Стали они насыпь насыпать, улицы мостить. И так год, да другой… Но оказалось, что нужны они для совсем иных целей.
Объявлено вскоре было о перенесении столицы из-за частых наводнений. Строить-де будут новый город. И главное, что не в первый раз такое объявлялось. Жители, по предрассудкам, по привычке и по другим «неосновательным» причинам, всегда тому противились. И на сей раз шуму много было. Атаманы многие говорили — оставить. А штаб-офицеры — дружно за перенос. Заспорили было, а Платов грозно: «На то есть царская воля!»
Ладно… Раз уж переносить — куда? Те, кто с торговли жил, предлагали Аксайский стан — удобное место на крутом донском берегу. Бывали случаи, что переносили сюда в наводнение Войсковую Канцелярию. Платов, упреждая их происки, заявил: «Я вам торговать не дам. Служить будете».
Собрал он четырех генералов, четырех полковников, подполковника и двух майоров и отправил место осматривать. Нашли они место меж речками Тузловом и Аксаем. Глухомань страшная. Одно название — «Бирючий Кут» (Волчий Угол).
Опять черкасня уперлась. Поползли нелепые слухи, что француз-инженер пустит Дон в Аксай, канал пророет, подговорен-де на то в Нахичевани… Новый городишко Нахичевань и впрямь с замиранием сердца ждал решения о переносе донской столицы. Шутка ли, от такого торгового конкурента избавиться!

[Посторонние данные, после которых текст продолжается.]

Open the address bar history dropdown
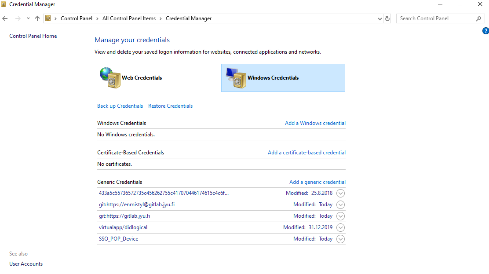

Заявились казаки к Платову:
— Давай переносить на Усть-Аксай.
Он в ответ:
— Я вас — в Грузию на три перемены…
Грузия только-только в Россию вошла. Знали о ней, что далеко она, аж за Кавказом, и место гиблое. Смирились.
Платов, угождая молодому Императору, даже название новое городу придумал — «Александр-Черкасск». Царь, по скромности своей (а может, с донцами связываться не хотел), велел, чтоб назвали проще — Новый Черкасск.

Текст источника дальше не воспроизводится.